Arnold, isimlerini verdiği William Cowper, Alexander Pope ve George Chapman gibi ünlü İngiliz şairlerin, bu şiirsel özellikleri kendi çevirilerinde yansıtamadıklarını söylemektedir. Bunun nedenini Arnold şöyle açıklamıştır: Çevirmenler kendi sabit fikirleriyle kaynak eserde bulunan sanatsal nitelikler arasında yerleşik, hatta kanonikleşmiş kültürel, etik ve politik hususları görememişlerdir.

Roman Jakobson şiire, ses-anlam ilişkisi içinde, sesbirimler arası farklılıklarının en fazla görünür kılındığı alan olarak bakmaktadır. Jakobson, şiir için gerekli olanın çeviri değil, “yaratıcı aktarım”(creative transposition) olduğunu söylemektedir:

Only creative transposition is possible: either intra-lingual transposition- from one poetic shape into another. (Sadece yaratıcı aktarım olanaklıdır: bir dilin içinde değiştirme-bir şiirsel biçimden öbürüne-…) (1959:238)

Jakobson, cinas, kafiye veya sözcük oyunlarının şiirin önüne geçtiğini belirtmektedir. İçerikleri sebebiyle şiiri çevirilemez bulmaktadır. Jakobson’un ses-anlam ilişkisine dair bu görüşlerine Folkart, sesçil benzerliklerinin gösterileni anlam katmanlarıyla sardığı şeklinde bir ekleme yapmıştır (Folkart, 2003: 488).

Mona Baker, şiir dilinin sözlük anlamından ziyade yan anlamı çağrıştıracak şekilde kullanılması sebebiyle ifadelerin gerçek anlamlarıyla yakalanmasının güçleştiğinden söz etmektedir (Popovic, 1970; Baker, 1998:171; Bellos, 2012:80). Bunlara kültürel bağlam gereği sözcüklere yansıyan çok anlamlılık ve farklı edebiyat gelenekleri eklendiğinde, şiir çevirilerinde eşdeğerliliğin biçim, biçem ve anlam düzeylerinde yakalanması güçleşmektedir (Arrojo, 1995).

Gösterilen Veriler →

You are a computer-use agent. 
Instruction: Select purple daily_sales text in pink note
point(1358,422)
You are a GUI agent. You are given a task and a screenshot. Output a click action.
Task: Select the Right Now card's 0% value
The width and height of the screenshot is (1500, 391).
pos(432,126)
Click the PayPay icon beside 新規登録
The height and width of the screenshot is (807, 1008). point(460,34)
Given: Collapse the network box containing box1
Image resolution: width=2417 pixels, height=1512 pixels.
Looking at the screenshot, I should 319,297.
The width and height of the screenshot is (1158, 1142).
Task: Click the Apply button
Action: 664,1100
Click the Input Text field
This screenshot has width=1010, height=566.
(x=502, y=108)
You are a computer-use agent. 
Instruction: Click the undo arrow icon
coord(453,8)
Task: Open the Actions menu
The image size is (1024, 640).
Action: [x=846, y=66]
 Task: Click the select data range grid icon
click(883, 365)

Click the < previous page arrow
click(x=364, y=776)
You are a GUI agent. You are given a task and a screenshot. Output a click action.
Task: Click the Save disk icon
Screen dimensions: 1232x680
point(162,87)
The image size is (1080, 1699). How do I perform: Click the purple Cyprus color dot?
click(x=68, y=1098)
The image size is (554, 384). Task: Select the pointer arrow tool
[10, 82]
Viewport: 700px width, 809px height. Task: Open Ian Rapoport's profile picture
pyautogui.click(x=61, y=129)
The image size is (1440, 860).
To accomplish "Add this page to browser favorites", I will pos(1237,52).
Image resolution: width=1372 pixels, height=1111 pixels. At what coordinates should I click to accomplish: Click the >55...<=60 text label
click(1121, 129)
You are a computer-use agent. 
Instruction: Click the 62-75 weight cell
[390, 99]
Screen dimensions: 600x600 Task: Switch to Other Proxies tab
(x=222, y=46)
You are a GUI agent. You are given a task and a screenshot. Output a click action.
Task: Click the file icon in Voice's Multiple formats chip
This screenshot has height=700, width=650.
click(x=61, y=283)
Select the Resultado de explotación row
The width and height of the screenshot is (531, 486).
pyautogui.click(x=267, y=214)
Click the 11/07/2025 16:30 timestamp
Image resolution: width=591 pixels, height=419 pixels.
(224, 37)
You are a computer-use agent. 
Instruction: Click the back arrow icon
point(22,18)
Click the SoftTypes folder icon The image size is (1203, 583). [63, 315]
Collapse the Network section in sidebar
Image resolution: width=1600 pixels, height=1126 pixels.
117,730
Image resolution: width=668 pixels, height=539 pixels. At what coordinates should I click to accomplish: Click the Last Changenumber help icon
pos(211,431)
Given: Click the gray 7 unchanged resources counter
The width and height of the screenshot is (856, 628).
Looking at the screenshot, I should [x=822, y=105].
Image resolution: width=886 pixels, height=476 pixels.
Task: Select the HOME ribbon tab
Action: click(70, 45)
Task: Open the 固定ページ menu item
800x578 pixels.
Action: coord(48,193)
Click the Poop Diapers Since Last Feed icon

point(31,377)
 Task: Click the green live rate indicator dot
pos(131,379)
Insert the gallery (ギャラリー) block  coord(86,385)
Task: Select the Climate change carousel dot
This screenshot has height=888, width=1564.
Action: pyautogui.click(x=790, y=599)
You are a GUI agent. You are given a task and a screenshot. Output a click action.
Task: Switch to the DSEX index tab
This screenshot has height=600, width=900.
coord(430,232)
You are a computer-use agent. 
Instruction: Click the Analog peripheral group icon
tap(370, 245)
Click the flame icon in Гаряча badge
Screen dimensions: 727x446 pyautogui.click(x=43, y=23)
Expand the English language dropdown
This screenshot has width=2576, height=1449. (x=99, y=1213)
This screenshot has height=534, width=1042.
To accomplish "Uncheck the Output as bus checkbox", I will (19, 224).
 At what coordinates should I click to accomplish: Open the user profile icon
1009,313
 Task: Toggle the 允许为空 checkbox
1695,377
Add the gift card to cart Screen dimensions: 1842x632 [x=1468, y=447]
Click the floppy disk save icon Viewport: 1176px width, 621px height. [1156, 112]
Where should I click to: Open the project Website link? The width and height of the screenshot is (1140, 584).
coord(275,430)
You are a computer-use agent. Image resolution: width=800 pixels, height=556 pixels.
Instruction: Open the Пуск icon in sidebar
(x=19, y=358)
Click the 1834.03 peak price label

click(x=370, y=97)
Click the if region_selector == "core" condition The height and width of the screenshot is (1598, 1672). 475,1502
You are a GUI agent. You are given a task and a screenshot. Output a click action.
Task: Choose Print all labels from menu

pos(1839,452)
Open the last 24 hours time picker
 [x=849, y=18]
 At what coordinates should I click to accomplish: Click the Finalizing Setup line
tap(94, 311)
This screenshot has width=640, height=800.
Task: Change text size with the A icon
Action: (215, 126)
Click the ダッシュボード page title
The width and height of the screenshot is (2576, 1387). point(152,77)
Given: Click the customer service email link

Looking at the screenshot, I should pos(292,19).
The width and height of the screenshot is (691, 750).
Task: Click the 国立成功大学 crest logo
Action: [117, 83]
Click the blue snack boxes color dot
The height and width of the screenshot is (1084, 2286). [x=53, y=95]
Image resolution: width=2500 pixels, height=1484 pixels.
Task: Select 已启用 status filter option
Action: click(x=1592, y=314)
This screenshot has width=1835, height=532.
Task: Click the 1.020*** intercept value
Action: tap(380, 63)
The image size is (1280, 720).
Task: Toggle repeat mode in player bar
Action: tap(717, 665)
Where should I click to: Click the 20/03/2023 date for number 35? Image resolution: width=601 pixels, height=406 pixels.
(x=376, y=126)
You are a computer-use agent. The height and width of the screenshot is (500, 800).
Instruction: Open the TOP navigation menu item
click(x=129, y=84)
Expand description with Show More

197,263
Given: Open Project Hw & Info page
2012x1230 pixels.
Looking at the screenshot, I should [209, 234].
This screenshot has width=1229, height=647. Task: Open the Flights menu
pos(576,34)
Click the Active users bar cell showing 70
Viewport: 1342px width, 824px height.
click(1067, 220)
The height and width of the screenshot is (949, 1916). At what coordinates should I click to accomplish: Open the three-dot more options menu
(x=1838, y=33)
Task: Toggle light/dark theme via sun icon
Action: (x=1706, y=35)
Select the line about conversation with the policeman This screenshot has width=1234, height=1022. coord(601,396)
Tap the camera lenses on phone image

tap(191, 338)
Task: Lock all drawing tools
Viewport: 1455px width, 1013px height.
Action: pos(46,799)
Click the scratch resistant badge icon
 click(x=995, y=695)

Yönergeler →
• 1. Şiir çevirisine ilişkin metne göre aşağıdaki soruları yanıtlayın.
(a) Arnold'un adlarını verdiği İngiliz şairler kimlerdir?
(b) Jakobson'a göre şiir için gerekli olan nedir?
(c) Mona Baker'a göre şiirde ifadelerin gerçek anlamlarıyla yakalanmasını güçleştiren nedir?
• 2. Şiir çevirisine ilişkin metinde "Only creative transposition" ifadesinden "biçimden öbürüne-…) (1959:238)" ifadesine kadar olan kısmı harfi harfine yazın.
• 3. Şiir çevirisine ilişkin metni kaldığı yerden devam ettirerek bir sonraki bölümü tamamlayın.

Yanıtlar →
• 1.
(a) William Cowper, Alexander Pope ve George Chapman.
(b) Çeviri değil, "yaratıcı aktarım" (creative transposition).
(c) Şiir dilinin sözlük anlamından ziyade yan anlamı çağrıştıracak şekilde kullanılması.

• 2.
Only creative transposition is possible: either intra-lingual transposition- from one poetic shape into another. (Sadece yaratıcı aktarım olanaklıdır: bir dilin içinde değiştirme-bir şiirsel biçimden öbürüne-…) (1959:238)

• 3.
81

183

Banu Tellioğlu, Şiir Çevirisi Eleştirisinde Çevirilebilirlik/Çevirilemezlik İkiliğini Aşmak başlıklı yazısında, şiirle özdeşleştirilen çevirilemezlik olgusunu İlhan Berk’in biçimsel özelliklere yakın gördüğünü söylemektedir. Ancak Ayfer Altay’ın, sapmalar, yineleme, cinas, kısa ve eksiltili anlatım, ritm ve ölçü gibi dilsel ölçütlerin yol açtığı çeviri kayıpları nedeniyle dilsel bulduğunu aktarmaktadır. Tellioğlu makalesinde ayrıca Can Yücel’in şiirin varlığını sürdürmesi adına yaptığı anlam üretme çabalarından da söz etmiş ve bunun neticesinde “orijinal” yapıt ve çeviri yapıt arasındaki statü farkının kalktığını belirtmiştir (2018:193).

Böyle bir bilgilendirme Ladmiral’ın yerlileştirme ve yabancılaştırma çeviri ikiliğine dayanarak sınıflandırdığı çevirmen kimliğini somutlaştıran bir örnek olarak sunulabilir. Çünkü Ladmiral çevirmenleri “orjinal yapıtçılar” (sourciers) ve “yeniden yazarlar” (ciblistes) olarak ikiye ayırmaktadır. Kendisini ciblistes olarak etiketlediği sınıflandırmasında, Benjamin ve Berman’ı sourciers olarak addedmiştir (Akt. Val Vinokur & Rejouis, 2018:22).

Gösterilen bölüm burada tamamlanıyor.